'''

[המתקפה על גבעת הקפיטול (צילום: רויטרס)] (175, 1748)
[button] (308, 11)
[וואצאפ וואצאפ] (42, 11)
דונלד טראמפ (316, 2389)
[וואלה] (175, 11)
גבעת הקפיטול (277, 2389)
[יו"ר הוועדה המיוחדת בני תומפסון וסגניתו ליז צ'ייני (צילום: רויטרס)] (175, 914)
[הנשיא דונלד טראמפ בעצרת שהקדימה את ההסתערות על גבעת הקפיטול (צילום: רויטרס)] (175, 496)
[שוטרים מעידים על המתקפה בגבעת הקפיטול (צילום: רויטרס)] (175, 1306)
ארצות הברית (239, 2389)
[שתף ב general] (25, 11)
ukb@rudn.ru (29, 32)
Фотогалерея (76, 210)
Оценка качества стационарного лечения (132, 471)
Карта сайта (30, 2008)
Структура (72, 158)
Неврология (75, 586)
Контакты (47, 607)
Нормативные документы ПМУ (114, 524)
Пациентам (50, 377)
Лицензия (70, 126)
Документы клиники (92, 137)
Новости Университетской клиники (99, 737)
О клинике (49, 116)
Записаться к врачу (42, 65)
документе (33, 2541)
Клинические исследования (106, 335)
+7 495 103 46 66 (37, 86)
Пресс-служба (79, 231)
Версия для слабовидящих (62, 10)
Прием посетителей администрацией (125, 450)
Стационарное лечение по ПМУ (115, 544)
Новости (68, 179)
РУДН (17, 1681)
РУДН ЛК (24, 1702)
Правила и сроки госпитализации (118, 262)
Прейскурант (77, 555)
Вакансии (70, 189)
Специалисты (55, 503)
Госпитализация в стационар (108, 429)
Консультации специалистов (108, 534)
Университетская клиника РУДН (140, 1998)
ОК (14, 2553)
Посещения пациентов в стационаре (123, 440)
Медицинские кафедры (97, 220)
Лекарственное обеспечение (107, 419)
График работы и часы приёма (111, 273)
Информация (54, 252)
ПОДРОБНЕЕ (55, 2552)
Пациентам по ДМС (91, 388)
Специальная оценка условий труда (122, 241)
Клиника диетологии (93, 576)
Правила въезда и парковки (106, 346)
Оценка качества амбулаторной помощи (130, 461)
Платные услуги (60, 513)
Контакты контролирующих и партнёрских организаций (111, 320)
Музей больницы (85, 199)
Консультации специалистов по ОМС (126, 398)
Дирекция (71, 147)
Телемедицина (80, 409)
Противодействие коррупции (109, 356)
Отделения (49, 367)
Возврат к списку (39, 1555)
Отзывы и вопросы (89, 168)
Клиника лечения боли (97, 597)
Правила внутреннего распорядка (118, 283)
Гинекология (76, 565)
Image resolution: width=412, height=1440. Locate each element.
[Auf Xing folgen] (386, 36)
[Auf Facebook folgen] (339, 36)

'''
'''

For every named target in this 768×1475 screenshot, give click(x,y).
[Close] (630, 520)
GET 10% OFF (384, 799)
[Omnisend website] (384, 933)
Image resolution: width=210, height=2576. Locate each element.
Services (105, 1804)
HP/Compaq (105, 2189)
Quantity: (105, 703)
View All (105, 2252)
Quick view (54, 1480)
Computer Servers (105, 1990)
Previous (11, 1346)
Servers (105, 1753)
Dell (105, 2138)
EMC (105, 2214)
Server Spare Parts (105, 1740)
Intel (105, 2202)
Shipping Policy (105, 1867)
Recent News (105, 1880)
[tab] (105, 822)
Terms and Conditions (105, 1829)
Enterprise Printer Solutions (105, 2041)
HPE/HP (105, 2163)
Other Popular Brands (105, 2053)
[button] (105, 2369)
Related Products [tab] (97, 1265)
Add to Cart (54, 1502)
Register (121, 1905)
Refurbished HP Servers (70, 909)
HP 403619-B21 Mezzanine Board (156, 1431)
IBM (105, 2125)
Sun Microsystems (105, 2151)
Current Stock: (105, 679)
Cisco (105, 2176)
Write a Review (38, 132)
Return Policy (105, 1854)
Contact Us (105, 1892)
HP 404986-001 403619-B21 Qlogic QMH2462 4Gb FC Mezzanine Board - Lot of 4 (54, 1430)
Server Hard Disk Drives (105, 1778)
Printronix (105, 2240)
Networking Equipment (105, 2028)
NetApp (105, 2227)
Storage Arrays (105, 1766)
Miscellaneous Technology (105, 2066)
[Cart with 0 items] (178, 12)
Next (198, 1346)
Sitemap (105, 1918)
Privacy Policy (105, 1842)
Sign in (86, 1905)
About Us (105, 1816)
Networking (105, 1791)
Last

'''
'''

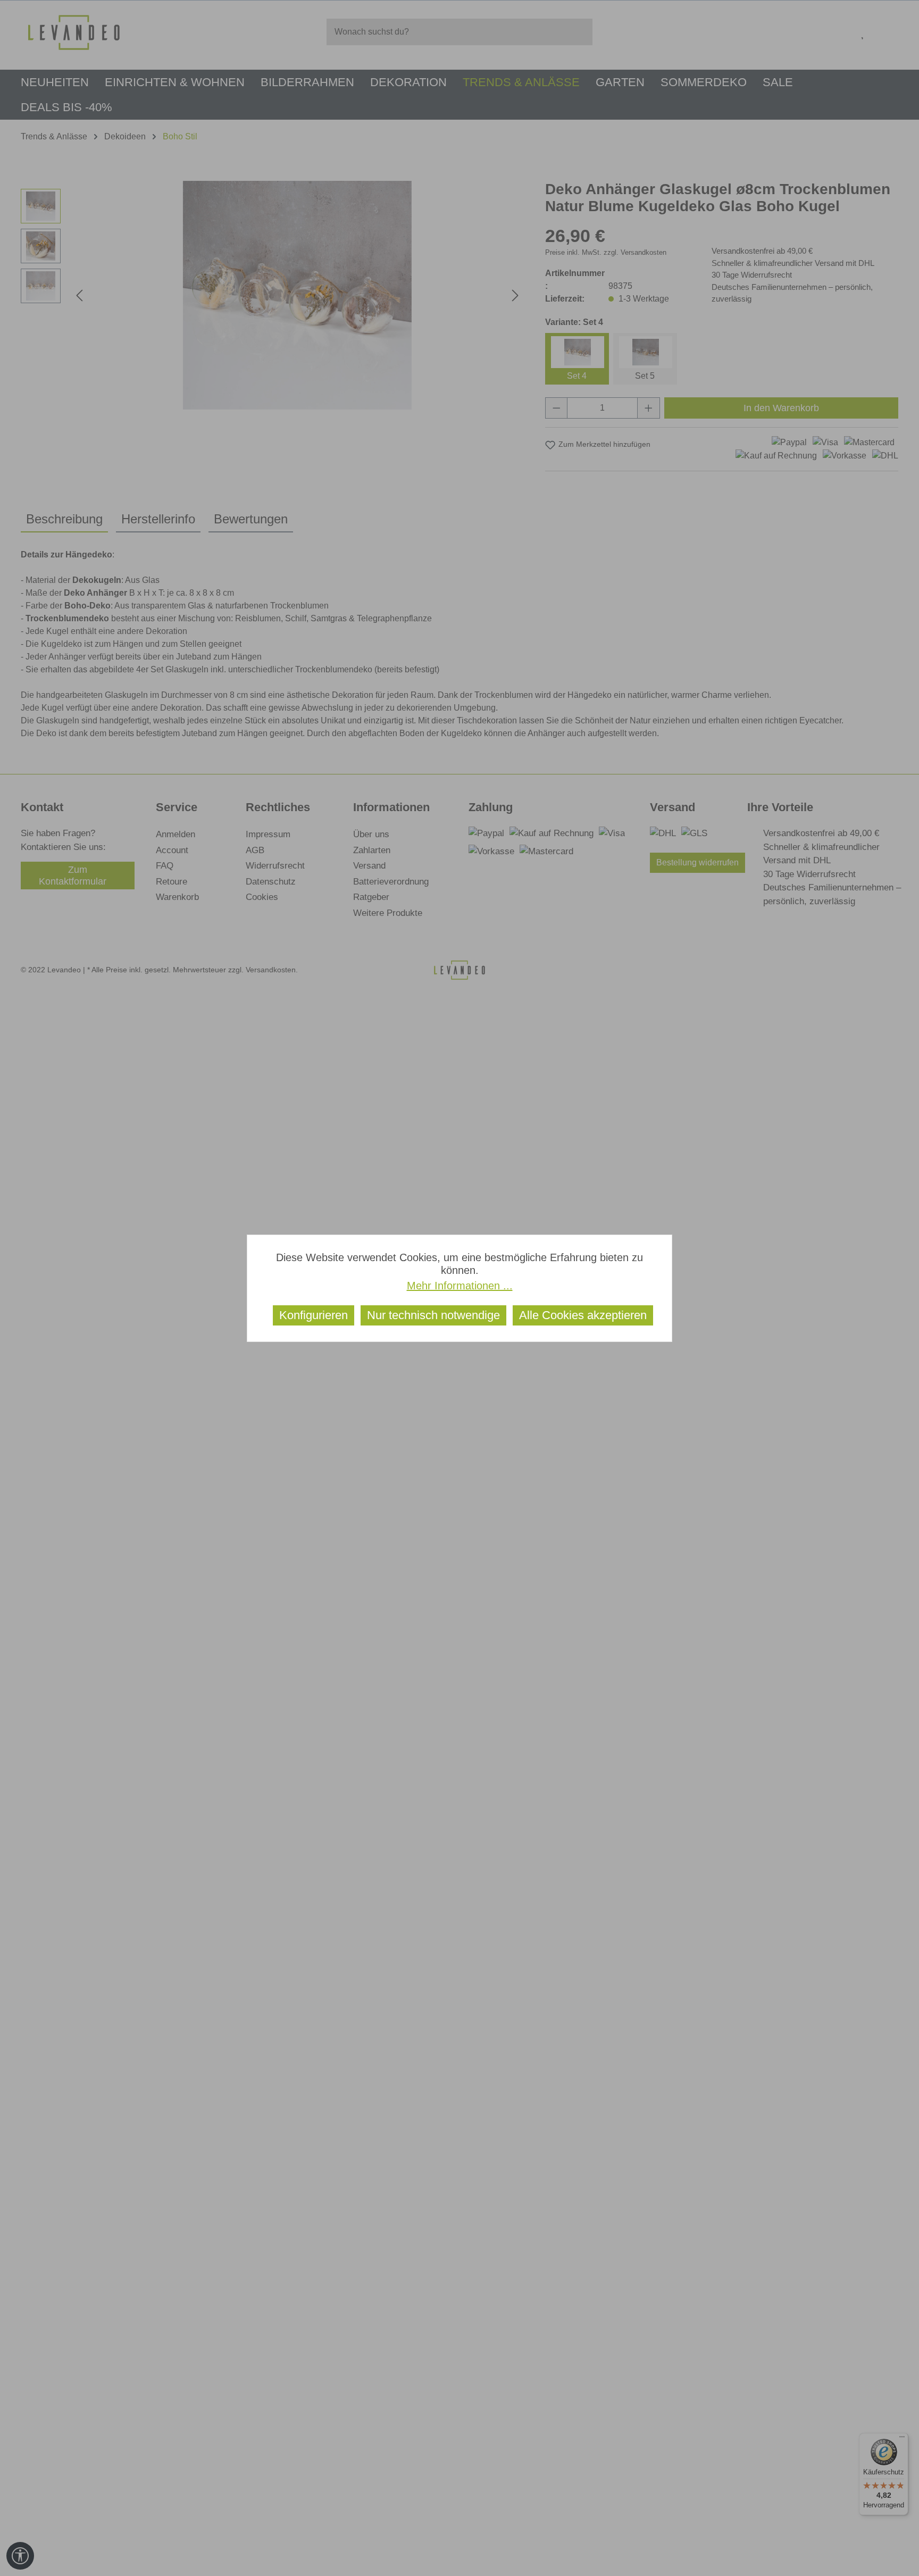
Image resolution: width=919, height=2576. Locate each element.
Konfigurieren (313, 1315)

'''

AIM OF THE TASK: Find how many lines of the records hold the string "element", then give that number by itself.

ANSWER SECTION: 3